The contrast between ‘tradition’ and ‘modernity’ seems to be on everyone’s mind in Morocco, and it resonates through nearly every dimension of public and private life imaginable. It’s a big issue also in Moroccan psychiatry: for one, their allegiance to modernity is psychiatrists’ way of distancing themselves from what they see as the dangerous practices of ‘traditional’ healing. My own research actually deals very directly with the question of how this duality of modernity and tradition (or a seeming duality, because I think the Moroccan verdict on their compatibility isn’t in yet) affects the way in which people think about mental illness and different forms of treatment. And so I was intrigued, when the residents suggested that the questionnaire under construction may not be universally applicable at all. And if they were right that there was such a great difference between these two generations, they were right that certain questions would have very different meanings for each.

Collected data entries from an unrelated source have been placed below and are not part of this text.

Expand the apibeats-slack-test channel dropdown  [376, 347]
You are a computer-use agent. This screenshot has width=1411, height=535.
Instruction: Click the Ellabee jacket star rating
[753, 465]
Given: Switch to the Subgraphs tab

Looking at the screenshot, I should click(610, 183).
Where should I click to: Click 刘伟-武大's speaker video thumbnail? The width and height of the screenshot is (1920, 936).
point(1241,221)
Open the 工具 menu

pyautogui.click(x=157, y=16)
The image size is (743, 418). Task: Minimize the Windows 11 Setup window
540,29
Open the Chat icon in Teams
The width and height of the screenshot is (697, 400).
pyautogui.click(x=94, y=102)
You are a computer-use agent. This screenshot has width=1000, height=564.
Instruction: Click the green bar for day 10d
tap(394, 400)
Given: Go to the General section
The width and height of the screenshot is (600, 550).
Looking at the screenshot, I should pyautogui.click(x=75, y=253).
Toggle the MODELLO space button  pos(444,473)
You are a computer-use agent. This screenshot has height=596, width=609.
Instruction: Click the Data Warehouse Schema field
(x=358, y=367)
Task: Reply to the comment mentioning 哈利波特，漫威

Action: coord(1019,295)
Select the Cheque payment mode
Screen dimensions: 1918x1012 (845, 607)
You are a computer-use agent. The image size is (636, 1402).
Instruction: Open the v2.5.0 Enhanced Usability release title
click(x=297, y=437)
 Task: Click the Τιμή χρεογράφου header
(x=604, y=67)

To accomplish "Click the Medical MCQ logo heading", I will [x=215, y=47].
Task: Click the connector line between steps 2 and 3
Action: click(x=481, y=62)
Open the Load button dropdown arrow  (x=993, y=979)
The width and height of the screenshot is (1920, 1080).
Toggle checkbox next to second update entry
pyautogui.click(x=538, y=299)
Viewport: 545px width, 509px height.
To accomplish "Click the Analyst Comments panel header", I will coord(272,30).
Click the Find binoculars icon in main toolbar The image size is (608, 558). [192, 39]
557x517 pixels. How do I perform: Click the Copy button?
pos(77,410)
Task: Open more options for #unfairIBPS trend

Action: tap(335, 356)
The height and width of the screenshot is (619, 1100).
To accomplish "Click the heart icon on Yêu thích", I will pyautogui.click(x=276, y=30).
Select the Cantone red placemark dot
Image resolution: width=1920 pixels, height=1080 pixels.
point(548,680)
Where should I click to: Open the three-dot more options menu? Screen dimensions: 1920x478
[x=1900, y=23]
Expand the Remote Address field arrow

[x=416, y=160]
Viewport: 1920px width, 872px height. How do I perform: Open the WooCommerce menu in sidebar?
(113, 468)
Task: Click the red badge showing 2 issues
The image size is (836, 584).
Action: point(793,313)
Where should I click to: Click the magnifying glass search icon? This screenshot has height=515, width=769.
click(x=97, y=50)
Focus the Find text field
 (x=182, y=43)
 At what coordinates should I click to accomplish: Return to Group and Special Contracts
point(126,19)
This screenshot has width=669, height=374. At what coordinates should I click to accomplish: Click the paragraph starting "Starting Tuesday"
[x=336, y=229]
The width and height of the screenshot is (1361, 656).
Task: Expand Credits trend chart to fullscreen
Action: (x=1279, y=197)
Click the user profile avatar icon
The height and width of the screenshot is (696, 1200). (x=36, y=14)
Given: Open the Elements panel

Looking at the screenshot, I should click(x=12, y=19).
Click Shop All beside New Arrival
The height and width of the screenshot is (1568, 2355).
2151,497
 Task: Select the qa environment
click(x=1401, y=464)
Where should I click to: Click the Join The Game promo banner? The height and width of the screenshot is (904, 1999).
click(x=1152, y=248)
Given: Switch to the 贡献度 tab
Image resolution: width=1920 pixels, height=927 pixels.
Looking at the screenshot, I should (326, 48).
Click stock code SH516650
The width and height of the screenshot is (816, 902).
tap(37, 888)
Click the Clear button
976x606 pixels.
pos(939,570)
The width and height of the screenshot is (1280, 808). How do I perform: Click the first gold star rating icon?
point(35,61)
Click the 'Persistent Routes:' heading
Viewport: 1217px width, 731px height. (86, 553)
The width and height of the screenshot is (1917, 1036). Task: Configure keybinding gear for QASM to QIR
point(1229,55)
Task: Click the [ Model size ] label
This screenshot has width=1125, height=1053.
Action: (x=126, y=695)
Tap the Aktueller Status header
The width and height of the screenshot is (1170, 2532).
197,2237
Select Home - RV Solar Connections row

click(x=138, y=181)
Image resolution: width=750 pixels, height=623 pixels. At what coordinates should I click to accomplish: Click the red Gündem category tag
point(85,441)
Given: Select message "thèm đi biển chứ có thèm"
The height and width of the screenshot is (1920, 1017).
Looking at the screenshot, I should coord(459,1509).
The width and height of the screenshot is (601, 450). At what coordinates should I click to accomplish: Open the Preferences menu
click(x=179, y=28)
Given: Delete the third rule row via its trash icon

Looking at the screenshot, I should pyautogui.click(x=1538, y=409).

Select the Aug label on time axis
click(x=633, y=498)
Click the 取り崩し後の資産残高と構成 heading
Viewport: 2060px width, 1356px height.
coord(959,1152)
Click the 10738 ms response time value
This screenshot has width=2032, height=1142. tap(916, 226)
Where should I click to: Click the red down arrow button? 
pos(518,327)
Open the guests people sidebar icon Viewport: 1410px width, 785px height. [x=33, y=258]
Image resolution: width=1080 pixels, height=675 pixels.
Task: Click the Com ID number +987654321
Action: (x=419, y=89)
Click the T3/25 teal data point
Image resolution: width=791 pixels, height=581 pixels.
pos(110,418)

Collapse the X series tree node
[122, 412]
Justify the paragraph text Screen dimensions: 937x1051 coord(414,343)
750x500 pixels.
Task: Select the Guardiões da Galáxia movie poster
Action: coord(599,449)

Each question represented a statement, and respondents would be asked to indicate on a scale of 1 to 5 to what extent they think the action in that statement is important. A ‘traditional’ parent would score “giving more allowance to a boy than to a girl” as very important. However, a ‘modern’ family wouldn’t know what to do with this question. They would completely disagree with this discriminatory practice, the residents hypothesized – but filling in “not important” is very different in value from indicating that you disagree with the statement. Well, one of the Dutch researchers suggested pragmatically, couldn’t we change the wording of the phrase to something more neutral that applies equally to both old and new generation?
Moving on to the next problematic item on the questionnaire, the residents never responded.
Is there even an answer to this question? I’m tempted to wonder if complete universality is ever actually possible in medicine – and I’m tempted to say no. But why should there be? The beauty of life may very well be that there is no objective truth, and thus that nothing is universally valid. So why doesn’t medicine do what anthropology tries to do, and celebrate the diversity in human experience? Because a lack of objective truth by no means suggests that everything is untrue. To the contrary: it means that all different views on life are equally true. All we need to do is be aware of the fact that we don’t all speak the same language, and enjoy the process of learning others’ foreign tongues.
* It’s been a while since I last mentioned this place, but the Clinic is the (pseudonym for the) psychiatric treatment facility where I will be doing half of my research.
** Not to mention the universal truth that the less fortunate among the population are always more likely to get sick and need a doctor (read Paul Farmer for more on this), meaning that the percentage of low-educated, non-francophone individuals should be even higher among patients at the Clinic than it is in society overall.